Cuando hace unas semanas deploré mi presunta apología de la violencia, afirmé que mis palabras habían manchado mi alma y mis textos. Ahora creo que lo que mancha nuestra alma, lo que nos convierten en unos verdaderos desalmados, es contemplar la pobreza y no hacer nada para acabar con ella. La solidaridad siempre es un gesto encomiable, pero la caridad sólo es una estrategia para aplazar y malograr la justicia. Gandhi nunca me inspiró mucha simpatía, pero hace muy poco el azar me llevó a su libro No violencia en la Paz y en la Guerra. Cito un párrafo que causará desconcierto en los que le admiran por su rechazo incondicional de la violencia: “Creo que donde haya que elegir entre cobardía y violencia sólo hay una opción, yo aconsejaría la violencia… Tomé parte en la Guerra de los Boer, en la llamada Rebelión Zulú y en la [Primera Guerra Mundial]. Así que aconsejo entrenarse en el uso de armas para todo aquel que quiera seguir los métodos violentos.

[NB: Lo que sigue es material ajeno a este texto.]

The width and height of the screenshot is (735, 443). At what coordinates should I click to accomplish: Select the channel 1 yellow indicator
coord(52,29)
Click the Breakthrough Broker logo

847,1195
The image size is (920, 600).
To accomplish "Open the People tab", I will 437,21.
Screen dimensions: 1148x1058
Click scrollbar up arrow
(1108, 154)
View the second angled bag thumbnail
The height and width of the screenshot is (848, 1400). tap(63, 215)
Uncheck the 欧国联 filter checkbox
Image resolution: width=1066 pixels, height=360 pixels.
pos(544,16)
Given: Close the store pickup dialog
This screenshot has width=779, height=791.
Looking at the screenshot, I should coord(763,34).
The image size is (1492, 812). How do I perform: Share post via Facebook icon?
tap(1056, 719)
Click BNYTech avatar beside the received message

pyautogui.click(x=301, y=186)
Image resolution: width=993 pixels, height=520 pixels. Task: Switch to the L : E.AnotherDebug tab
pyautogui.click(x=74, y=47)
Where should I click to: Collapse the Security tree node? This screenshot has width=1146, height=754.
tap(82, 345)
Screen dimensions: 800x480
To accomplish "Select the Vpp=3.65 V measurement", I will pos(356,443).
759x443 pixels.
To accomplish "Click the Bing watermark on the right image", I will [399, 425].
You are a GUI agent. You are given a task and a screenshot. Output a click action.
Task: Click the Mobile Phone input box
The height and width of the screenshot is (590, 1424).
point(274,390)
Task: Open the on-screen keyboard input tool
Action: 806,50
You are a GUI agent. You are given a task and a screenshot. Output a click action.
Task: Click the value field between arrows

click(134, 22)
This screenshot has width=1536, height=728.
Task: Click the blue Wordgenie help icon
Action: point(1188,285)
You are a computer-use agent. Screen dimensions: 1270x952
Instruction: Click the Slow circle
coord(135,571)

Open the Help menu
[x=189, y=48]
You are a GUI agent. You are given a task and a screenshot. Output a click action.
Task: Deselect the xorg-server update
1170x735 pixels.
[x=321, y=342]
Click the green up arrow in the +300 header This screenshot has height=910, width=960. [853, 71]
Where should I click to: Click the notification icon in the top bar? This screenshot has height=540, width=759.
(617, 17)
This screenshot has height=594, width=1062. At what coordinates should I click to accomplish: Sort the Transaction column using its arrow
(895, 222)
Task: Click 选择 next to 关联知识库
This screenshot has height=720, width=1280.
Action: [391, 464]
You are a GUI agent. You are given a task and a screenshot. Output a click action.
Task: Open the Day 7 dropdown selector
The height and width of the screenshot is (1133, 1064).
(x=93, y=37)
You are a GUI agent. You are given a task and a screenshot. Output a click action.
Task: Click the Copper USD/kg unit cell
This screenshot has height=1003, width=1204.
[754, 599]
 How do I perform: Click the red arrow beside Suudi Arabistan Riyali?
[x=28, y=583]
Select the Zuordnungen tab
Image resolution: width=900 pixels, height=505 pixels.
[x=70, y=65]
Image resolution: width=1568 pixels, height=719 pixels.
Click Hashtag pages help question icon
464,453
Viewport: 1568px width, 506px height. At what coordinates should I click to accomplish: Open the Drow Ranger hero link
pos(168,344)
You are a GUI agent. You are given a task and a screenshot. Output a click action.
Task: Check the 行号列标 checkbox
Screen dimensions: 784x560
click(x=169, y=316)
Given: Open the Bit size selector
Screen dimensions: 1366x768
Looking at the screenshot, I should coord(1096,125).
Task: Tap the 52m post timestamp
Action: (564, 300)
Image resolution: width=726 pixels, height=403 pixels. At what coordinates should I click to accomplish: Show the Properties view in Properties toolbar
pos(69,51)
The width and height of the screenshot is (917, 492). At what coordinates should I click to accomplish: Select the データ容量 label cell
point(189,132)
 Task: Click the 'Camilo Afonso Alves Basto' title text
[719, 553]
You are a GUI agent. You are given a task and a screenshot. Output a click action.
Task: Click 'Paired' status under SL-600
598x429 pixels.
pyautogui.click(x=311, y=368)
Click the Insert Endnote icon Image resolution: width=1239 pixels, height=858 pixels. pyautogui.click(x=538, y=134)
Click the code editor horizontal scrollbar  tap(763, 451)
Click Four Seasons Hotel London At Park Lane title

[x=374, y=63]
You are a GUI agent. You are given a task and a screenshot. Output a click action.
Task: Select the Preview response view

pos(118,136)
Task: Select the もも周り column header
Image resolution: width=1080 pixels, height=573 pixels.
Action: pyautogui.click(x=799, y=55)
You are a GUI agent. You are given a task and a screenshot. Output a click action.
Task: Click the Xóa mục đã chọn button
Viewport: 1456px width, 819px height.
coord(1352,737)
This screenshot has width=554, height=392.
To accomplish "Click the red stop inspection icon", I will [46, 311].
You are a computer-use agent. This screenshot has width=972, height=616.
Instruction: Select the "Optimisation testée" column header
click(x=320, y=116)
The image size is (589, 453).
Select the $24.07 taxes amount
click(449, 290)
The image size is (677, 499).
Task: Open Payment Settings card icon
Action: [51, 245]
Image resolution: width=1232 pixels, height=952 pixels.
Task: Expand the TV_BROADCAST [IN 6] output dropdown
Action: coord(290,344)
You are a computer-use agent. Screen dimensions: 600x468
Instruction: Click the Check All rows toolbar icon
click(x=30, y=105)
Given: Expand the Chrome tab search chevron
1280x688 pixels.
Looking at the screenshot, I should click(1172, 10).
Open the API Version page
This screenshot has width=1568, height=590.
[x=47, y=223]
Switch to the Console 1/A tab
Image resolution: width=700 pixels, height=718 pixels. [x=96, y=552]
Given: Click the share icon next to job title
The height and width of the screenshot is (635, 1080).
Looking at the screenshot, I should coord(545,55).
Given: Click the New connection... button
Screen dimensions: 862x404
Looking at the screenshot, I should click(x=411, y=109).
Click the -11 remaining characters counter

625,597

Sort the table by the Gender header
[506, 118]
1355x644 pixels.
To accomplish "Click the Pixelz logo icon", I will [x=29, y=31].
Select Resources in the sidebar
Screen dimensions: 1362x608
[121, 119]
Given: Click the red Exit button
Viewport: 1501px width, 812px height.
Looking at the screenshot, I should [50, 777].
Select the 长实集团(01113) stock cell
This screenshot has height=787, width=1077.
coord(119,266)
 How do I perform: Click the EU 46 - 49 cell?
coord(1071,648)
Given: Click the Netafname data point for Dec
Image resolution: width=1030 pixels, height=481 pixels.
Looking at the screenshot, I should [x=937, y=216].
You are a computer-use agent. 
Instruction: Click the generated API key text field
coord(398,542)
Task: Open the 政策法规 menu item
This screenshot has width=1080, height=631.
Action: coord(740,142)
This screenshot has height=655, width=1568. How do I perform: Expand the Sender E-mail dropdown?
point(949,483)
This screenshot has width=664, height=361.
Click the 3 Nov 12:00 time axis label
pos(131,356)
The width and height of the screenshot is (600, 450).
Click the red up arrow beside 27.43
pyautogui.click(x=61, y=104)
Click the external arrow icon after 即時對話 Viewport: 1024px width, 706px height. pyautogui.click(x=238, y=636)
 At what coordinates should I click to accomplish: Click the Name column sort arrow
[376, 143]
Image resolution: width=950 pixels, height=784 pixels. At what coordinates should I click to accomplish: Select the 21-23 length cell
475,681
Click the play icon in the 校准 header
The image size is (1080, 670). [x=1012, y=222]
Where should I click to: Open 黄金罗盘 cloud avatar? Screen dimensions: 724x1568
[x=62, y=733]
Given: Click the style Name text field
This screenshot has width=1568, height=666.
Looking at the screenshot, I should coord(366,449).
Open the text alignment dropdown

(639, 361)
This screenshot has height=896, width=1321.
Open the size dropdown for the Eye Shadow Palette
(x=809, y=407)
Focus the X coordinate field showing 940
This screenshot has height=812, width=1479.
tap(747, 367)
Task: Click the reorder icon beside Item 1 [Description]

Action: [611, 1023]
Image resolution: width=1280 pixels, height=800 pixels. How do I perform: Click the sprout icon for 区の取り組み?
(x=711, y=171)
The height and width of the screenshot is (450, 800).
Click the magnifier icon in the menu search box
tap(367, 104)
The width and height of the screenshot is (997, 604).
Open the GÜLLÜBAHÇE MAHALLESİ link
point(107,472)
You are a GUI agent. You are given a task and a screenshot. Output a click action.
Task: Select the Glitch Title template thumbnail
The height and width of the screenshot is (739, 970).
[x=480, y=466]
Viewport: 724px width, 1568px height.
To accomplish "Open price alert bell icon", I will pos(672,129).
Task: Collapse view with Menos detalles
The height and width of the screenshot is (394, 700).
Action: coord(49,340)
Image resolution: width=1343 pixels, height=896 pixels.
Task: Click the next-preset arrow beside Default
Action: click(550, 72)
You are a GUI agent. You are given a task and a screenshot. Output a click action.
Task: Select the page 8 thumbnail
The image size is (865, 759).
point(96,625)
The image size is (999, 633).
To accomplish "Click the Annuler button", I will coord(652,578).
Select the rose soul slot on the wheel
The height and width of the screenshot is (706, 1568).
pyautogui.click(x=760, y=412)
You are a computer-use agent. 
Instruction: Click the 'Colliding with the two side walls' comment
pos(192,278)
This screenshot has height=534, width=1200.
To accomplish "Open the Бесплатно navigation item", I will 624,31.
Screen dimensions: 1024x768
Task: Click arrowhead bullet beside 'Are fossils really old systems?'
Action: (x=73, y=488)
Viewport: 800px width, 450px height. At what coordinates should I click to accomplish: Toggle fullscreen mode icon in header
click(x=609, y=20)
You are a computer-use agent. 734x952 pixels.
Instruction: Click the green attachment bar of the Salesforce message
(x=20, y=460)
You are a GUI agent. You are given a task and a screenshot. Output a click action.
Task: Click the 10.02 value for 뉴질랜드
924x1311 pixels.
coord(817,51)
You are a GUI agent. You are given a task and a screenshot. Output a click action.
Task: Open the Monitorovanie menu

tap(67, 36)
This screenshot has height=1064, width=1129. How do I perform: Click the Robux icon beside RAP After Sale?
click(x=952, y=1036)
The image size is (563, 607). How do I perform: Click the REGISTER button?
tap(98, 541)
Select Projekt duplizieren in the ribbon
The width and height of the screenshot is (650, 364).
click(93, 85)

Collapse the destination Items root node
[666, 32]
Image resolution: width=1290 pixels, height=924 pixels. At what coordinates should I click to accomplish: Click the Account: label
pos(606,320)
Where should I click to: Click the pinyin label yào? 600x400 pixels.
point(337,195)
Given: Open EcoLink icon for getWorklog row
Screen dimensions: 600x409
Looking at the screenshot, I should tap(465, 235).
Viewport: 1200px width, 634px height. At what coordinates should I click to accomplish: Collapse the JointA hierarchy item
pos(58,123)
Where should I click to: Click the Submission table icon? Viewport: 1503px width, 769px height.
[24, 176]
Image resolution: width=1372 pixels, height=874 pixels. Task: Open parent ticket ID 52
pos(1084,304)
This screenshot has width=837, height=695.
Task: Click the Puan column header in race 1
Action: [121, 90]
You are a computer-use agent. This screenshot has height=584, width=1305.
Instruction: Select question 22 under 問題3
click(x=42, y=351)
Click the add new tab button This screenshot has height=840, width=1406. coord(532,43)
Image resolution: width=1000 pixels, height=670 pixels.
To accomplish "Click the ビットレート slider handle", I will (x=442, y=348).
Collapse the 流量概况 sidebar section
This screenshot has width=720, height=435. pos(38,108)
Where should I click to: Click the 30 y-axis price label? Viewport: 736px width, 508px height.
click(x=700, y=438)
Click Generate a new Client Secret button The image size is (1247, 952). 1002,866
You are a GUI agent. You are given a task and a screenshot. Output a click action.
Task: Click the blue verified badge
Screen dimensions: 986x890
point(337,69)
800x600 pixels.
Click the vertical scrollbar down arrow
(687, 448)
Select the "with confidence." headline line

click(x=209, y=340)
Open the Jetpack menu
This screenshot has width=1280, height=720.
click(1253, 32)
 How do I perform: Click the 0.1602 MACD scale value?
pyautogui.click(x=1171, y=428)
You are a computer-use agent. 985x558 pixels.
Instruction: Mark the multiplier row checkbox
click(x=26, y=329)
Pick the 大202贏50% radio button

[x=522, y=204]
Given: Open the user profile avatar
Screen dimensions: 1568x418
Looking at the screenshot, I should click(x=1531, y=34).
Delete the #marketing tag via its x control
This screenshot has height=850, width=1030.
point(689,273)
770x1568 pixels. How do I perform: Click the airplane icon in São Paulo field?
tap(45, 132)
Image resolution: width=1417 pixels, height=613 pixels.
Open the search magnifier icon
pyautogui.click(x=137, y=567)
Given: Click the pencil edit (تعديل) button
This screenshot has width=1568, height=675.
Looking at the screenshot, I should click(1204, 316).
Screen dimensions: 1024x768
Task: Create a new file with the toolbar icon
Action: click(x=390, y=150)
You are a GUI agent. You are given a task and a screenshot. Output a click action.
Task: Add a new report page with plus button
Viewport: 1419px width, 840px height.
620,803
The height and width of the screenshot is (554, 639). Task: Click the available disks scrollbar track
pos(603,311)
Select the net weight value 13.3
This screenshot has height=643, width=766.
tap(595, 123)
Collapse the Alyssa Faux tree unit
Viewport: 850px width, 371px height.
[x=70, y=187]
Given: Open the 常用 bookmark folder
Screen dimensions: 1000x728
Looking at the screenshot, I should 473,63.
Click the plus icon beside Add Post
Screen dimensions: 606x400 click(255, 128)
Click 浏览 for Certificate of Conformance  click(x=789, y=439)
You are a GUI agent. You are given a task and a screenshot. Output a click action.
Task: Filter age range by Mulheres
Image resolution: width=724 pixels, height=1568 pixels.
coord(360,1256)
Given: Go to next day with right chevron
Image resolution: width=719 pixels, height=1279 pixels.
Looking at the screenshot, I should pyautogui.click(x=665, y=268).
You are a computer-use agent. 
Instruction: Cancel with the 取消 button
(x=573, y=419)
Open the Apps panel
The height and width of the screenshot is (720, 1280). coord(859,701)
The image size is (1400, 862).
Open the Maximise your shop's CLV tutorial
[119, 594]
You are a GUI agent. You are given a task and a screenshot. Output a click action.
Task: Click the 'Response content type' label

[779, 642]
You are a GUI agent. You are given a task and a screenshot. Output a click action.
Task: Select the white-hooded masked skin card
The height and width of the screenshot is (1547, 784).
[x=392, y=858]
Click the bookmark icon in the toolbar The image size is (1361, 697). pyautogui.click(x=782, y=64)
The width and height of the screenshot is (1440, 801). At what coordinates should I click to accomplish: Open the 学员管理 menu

Preferiría haber recurrido a las armas para defender la dignidad de la India que permanecer, de una manera cobarde, siendo un testigo desesperado de su propio deshonor”. No se hará, pero se debería leer este fragmento en las escuelas. Tal vez despertaría de su letargo a las nuevas generaciones, educadas en el dogma de la no violencia para garantizar que no surja en su interior el legítimo derecho de resistir.